- TESTO DELL'ESERCIZIO:
☆ ☆ ☆ ☆ ☆

Una settantina di equipaggi in rappresentanza di nove paesi, fra cui cinque extraeuropei, saranno al via della Coppa d'Oro delle Dolomiti, prima prova stagionale del Campionato Italiano Grandi Eventi ACI Sport. Il raduno è in programma dal 18 al 21 luglio nel suggestivo scenario di Cortina d'Ampezzo, che, fra l'altro, proprio nei giorni scorsi, ha ottenuto dal CIO la prestigiosa investitura insieme a Milano per organizzare l'Olimpiade Invernale del 2026.
Ammesse alla kermesse solo le auto costruite fino al 1971. Le vetture maggiormente datate, del 1929, sono tre: l'Alfa Romeo 6C 1750 SS di Alessandro Gamberini e Arturo Cavalli; la Lancia Lambda 223 VIII Serie con a bordo Olindo Deserti e Marco Torlasco e l'altra Lancia Lambda, ma 221 Casaro, della coppia formata da Alessandro Marzotto e Giulia Siliprandi.
La stragrande maggioranza degli equipaggi è italiana, ma le iscrizioni a questa 72^edizione della Coppa d'Oro delle Dolomiti sono arrivate anche dagli Emirati Arabi, dalla Germania, dal Giappone, da Hong Kong, dal Messico, dall'Olanda, dal Sud Africa e dalla Svizzera.
Articolate le prove e i percorsi per questo appuntamento, che ha acceso i motori per la prima volta nel luglio del 1947. Il riferimento è Cortina d'Ampezzo, dove sono previste sia le partenze che i traguardi. Il 19 luglio il tour dei saliscendi con i passi delle Tre Croci, delle Erbe, Gardena, Sella e Pordoi. Il 20 luglio percorso un po' più leggero, ma sempre con una visione naturale spettacolare. Mozzafiato. Una ventina le località attraversate dal serpentone delle affascinanti auto d'annata, con un fascinoso portamento e dalla linea classica e indimenticabile. L'area di Belluno sarà lo scenario della prova di regolarità classica organizzata dalla locale sezione dell'Automobile Club in collaborazione con quello Storico. Nella giornata conclusiva, domenica 21 luglio, è previsto un giro non competitivo nella zona prima delle premiazioni in piazza Angelo Dibona. Alla partenza dovrebbe essere presente anche il presidente dell'Automobile Club d'Italia Angelo Sticchi Damiani con una Lancia Aurelia B24 del 1957.

☆ ☆ ☆ ☆ ☆

- VOCI FORNITE:
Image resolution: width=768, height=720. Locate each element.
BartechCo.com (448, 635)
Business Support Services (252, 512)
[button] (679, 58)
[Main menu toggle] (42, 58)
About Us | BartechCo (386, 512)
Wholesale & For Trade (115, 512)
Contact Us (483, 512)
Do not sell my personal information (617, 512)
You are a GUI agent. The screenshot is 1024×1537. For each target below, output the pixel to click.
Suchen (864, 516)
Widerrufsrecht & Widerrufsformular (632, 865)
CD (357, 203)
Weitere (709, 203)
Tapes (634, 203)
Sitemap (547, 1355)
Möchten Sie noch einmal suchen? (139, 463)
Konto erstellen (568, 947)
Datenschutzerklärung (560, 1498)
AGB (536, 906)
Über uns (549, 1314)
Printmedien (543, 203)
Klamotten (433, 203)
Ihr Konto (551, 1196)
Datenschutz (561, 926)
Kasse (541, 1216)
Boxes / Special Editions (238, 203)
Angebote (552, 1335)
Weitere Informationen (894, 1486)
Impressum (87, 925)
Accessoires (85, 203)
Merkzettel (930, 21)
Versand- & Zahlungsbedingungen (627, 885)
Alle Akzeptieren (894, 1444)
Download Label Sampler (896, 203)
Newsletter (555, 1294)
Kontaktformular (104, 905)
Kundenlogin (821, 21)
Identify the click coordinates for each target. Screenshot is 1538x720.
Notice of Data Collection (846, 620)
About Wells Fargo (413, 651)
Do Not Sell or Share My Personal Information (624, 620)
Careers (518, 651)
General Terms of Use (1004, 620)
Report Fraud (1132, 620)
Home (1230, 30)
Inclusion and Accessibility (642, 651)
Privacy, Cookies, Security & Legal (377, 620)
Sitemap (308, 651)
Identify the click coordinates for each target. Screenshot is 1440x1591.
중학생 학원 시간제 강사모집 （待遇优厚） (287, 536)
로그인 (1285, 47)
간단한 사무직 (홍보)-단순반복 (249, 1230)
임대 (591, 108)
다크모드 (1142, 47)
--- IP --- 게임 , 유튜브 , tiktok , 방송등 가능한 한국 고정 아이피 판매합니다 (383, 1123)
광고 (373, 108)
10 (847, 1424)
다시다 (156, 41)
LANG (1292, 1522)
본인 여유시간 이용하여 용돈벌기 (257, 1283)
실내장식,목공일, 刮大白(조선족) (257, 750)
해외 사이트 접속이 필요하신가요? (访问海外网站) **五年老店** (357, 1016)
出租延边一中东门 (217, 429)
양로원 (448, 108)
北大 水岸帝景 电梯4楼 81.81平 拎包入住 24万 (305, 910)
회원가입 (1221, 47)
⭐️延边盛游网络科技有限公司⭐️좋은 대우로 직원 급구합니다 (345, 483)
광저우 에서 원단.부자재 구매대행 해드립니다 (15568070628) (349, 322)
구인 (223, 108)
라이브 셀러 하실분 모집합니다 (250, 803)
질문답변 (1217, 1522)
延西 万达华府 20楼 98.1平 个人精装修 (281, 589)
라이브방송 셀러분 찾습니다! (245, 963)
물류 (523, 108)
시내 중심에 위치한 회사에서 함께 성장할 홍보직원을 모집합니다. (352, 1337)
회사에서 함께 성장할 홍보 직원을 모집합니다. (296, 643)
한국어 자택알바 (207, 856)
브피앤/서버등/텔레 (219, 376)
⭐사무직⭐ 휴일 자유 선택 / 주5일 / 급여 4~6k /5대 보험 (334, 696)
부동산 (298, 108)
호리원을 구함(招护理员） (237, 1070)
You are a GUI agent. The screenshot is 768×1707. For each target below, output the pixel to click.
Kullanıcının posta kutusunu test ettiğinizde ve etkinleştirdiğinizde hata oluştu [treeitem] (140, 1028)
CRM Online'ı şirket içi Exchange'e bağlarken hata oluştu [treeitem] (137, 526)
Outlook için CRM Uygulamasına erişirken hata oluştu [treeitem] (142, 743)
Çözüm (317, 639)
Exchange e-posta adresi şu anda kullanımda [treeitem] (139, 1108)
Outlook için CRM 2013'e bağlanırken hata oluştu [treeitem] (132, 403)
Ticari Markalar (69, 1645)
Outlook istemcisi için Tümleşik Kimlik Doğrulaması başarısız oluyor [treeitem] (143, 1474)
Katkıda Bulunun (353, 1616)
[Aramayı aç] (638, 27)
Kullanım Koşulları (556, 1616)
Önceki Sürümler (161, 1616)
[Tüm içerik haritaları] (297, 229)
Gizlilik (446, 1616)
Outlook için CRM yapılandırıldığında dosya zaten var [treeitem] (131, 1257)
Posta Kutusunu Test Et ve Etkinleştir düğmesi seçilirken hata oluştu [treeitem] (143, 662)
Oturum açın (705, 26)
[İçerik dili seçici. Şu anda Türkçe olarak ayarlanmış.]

☆ ☆ ☆ ☆ ☆

- ELENCO ATTIVITÀ:
a - Rispondi a queste domande sul testo sulla Coppa d'Oro delle Dolomiti:
(i) Di che anno sono le vetture più datate ammesse al raduno?
(ii) Quando ha acceso i motori per la prima volta questo appuntamento?
(iii) In quale piazza si tengono le premiazioni?
b - Riporta senza modifiche il passo del testo sulla Coppa d'Oro delle Dolomiti che comincia con "Una settantina di" e prosegue fino a "e Giulia Siliprandi.".
c - Le seguenti affermazioni concordano con il testo sulla Coppa d'Oro delle Dolomiti? Per ciascuna rispondi sì o no e cita testualmente le parole che lo stabiliscono.
(i) Sono ammesse auto costruite fino al 1975.
(ii) La prova di regolarità classica si svolge nell'area di Belluno.
(iii) La maggior parte degli equipaggi proviene dall'estero.
Le voci non servono per svolgere questo esercizio.

- RISPOSTE ATTESE:
a -
(i) Del 1929.
(ii) Nel luglio del 1947.
(iii) In piazza Angelo Dibona.

b -
Una settantina di equipaggi in rappresentanza di nove paesi, fra cui cinque extraeuropei, saranno al via della Coppa d'Oro delle Dolomiti, prima prova stagionale del Campionato Italiano Grandi Eventi ACI Sport. Il raduno è in programma dal 18 al 21 luglio nel suggestivo scenario di Cortina d'Ampezzo, che, fra l'altro, proprio nei giorni scorsi, ha ottenuto dal CIO la prestigiosa investitura insieme a Milano per organizzare l'Olimpiade Invernale del 2026.
Ammesse alla kermesse solo le auto costruite fino al 1971. Le vetture maggiormente datate, del 1929, sono tre: l'Alfa Romeo 6C 1750 SS di Alessandro Gamberini e Arturo Cavalli; la Lancia Lambda 223 VIII Serie con a bordo Olindo Deserti e Marco Torlasco e l'altra Lancia Lambda, ma 221 Casaro, della coppia formata da Alessandro Marzotto e Giulia Siliprandi.

c -
(i) No: "Ammesse alla kermesse solo le auto costruite fino al 1971."
(ii) Sì: "L'area di Belluno sarà lo scenario della prova di regolarità classica"
(iii) No: "La stragrande maggioranza degli equipaggi è italiana"